Page:
"No
way Norway'' - LTTE echoes JVP sentiment?
By Our Political Editor
Nobody consulted the Tamil United Liberation Front when the LTTE
decided to gauge Tamil opinion before the Paris talks that were
aimed at considering the government's Interim Administration proposals.
The LTTE spoke to TELO, PLOTE and such former armed groups, and
also spoke to members of grassroots organizations. But, the TULF
was pointedly left out.
When Thamilselvan,
the LTTE negotiator and political wing leader, visited the Eastern
Province days before the Paris talks began, he didn't meet any of
the three TULF Batticaloa MPs - Pararajasingham, Thangavadivel or
Krishnapillai.
This is, then,
the situation on the ground, with regard to Tiger policy regarding
the Interim Administration proposals. The LTTE brooks no nonsense
-- and wants no soft-peddling of issues by elements which they do
not seem to fully trust. Or trust at all.
Members of the LTTE's Constitutional Affairs Committee, who took
part in the discussions chaired by S.P. Thamilselvan in Paris, were:
Mr. S.P. Thamilselvan, Leader- Political Wing, Liberation Tigers
of Tamil Eelam, Col. Karuna, Special Commander for Batticaloa and
Ampara districts' Liberation Tigers of Tamil Eelam, Dr. Jay Maheswaran,
Economic Advisor Planning and Development Unit, Mr. Selvin Ireneuss,
Director- SIHRN,(Sub Committee on Immediate Humanitarian and Rehabilitation
Needs - NE), Prof. Sornarajah, Professor of Law- National University
of Singapore, Fellow, Centre for Petroleum and Natural Resources
Law, University of Dundee, Scotland, Prof. P. Ramasamy, Professor-
Political Science, National University of Malaysia, Dr. Manuelpillai
Paul Dominic, Professor of Law- University of Sydney, Professor
of Tax Law- University of Western Sydney, Mr. Shiva Pasupathi -
P.C, former Attorney General, Sri Lanka, Mr.Visvendran LLB (Hons),
Legal Advisor, Chartered Engineer, MIGEM, Mr. V. Rudrakumar, Constitutional
Affairs Advisor.
Meanwhile, V.T. Thamilmaran LL.B (Hons.), LL.M, attorney-at-law
and J.P, wrote to The Sunday Times saying that he “categorically”
denies that he was a member of the LTTE professional legal team
as was reported in these columns last week.
Indeed, Mr.
Thamilmaran, a senior lecturer at the Colombo Law Faculty, was in
the LTTE’s list, but he did not go and insists that he was
in “no way involved in drafting” any proposals (on behalf
of the LTTE) in response to the SL Government’s proposals
for a Provincial Administrative Council.
“Although
I was invited to participate in the Paris meeting of the LTTE, I
declined the invitation for the simple reason, as I was afraid,
that my participation in that meeting wouldn’t be viewed in
a proper perspective and that thereby it might possibly lead to
undermining my independent, impartial and objective manner of contributing
to the ongoing peace process”, he says in his letter.

Rows:
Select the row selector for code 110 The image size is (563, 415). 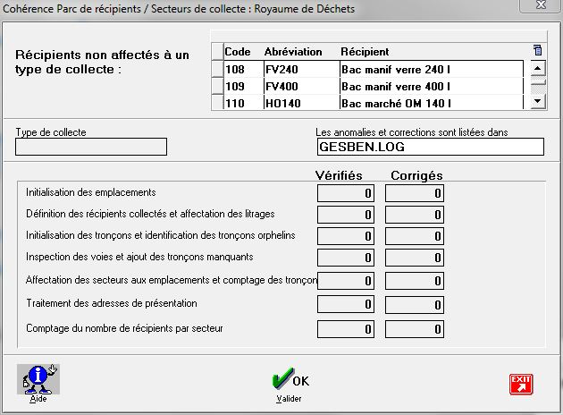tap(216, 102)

...

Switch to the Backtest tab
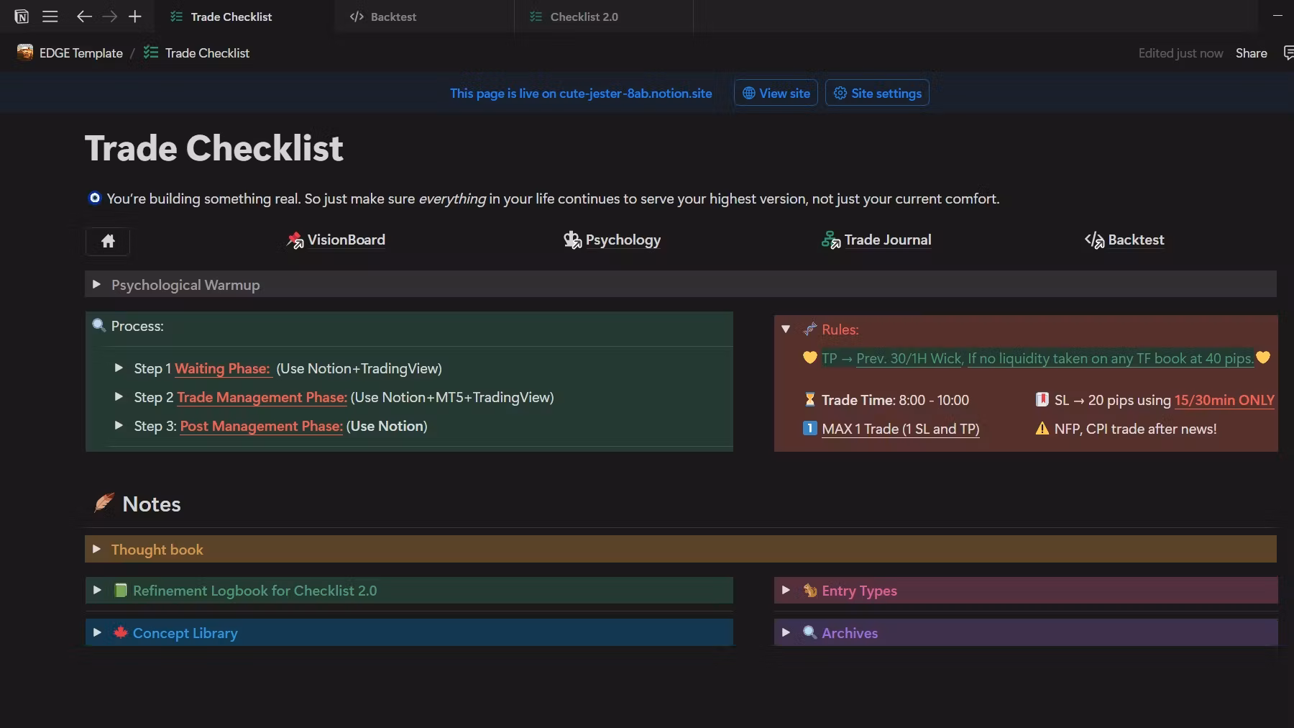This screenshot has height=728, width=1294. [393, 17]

The exercise:
Translate this sentence from the article on the LTTE and the Paris talks into Spanish: "The LTTE spoke to TELO, PLOTE and such former armed groups, and also spoke to members of grassroots organizations."

Full output:
El LTTE habló con TELO, PLOTE y otros antiguos grupos armados de ese tipo, y también habló con miembros de organizaciones de base.